Officially, the Dog Days of Summer run from July 3 – August 11, so clearly they are over, or are they. Just what are the Dog Days of Summer and where did that term come from?
According to Wikipedia (along with other reliable sources), the dog days or dog days of summer are the hot, sultry days of summer. They were historically the period following the heliacal rising of the star system Sirius (known colloquially as the “Dog Star”), which Hellenistic astrology connected with heat, drought, sudden thunderstorms, lethargy, fever, mad dogs, and bad luck. They are now taken to be the hottest, most uncomfortable part of summer in the Northern Hemisphere. Interesting stuff, right?

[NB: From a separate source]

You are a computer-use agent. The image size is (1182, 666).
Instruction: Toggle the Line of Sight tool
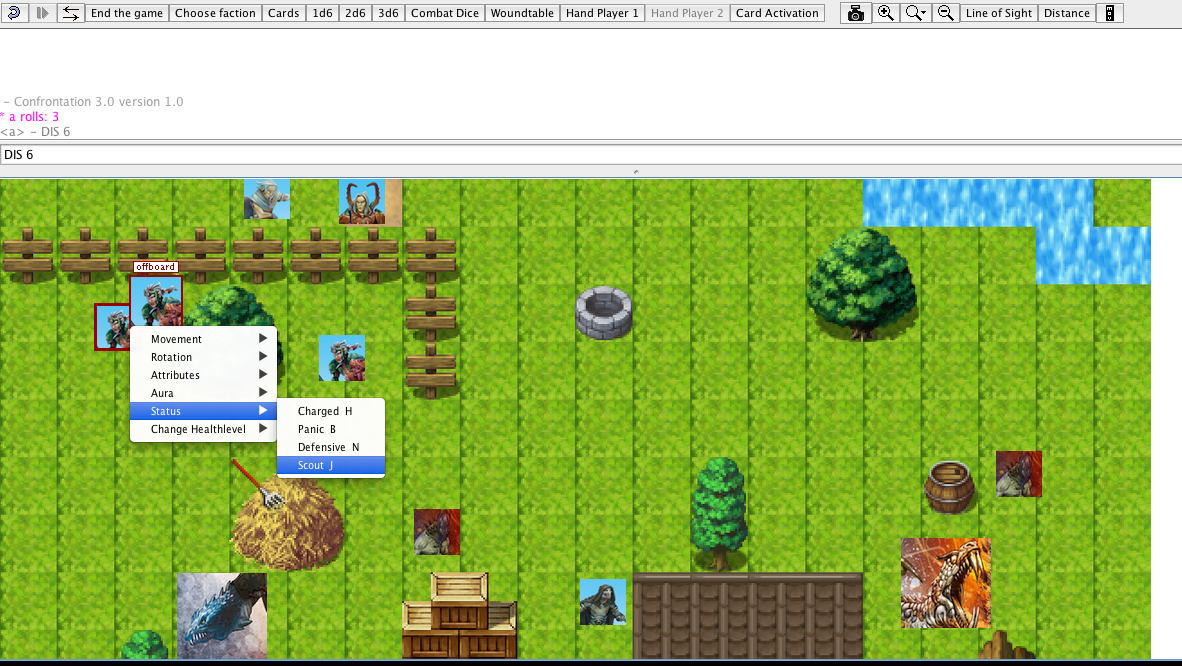(999, 13)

Well, depending on where you live, this week is going to be one of the hottest weeks of the summer with temps topping out at 99° with feels like temps reaching 105°! Yesterday’s humidity here in southeastern Wisconsin was by far the most disgusting it’s been all summer (in my opinion). Kind of feels like the dog days aren’t quite over yet. And, of course, it comes at a time when many students and teachers are returning to non-air-conditioned classrooms. Oh goody.

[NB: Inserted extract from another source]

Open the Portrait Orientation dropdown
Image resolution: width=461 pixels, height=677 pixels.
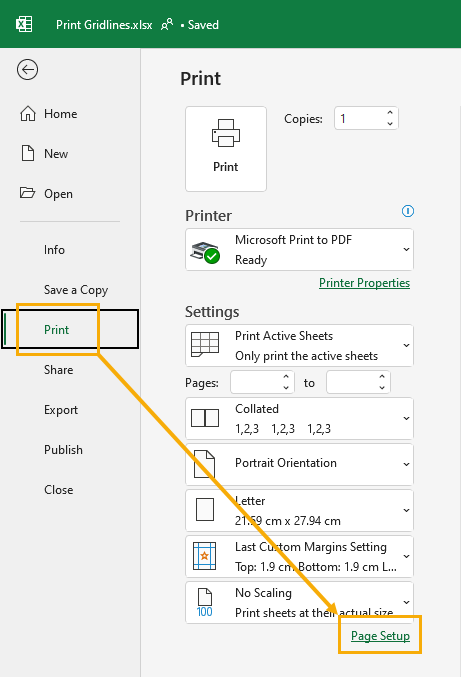tap(299, 464)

But it is Wisconsin after all, and we complain that our summers are too short, and our winters are too long. Many would love to welcome more of the scorching heat for a much longer period of time, and many are already in search of their pumpkin spice latte’s. Regardless of what camp you’re in, I think it’s safe to say that summer just seems to go by far too quickly. What would we do if we didn’t have the weather to talk about?
Bet you’re wondering how I’m going to pull this all together and connect it to your investment portfolio. Well, it’s been a drought weather year and you can likely say that your investments have experienced a bit of a drought too. And it’s probably safe to say that your investments have experienced drought in past years too. While we can’t predict the weather any better than we can predict the markets, history tells us that the grass will be greener eventually. We will have harvests that are flourishing again, and we can withstand the unpredictability of both weather and markets when we are properly prepared, make wise decisions, and stay the course.
We can’t help you prepare for uncertain weather, but we can help you prepare for uncertainty in your investments. If you know someone that could use this kind of guidance, please have them reach out to us. We’d be happy to put a little sunshine in their clouds of uncertainty.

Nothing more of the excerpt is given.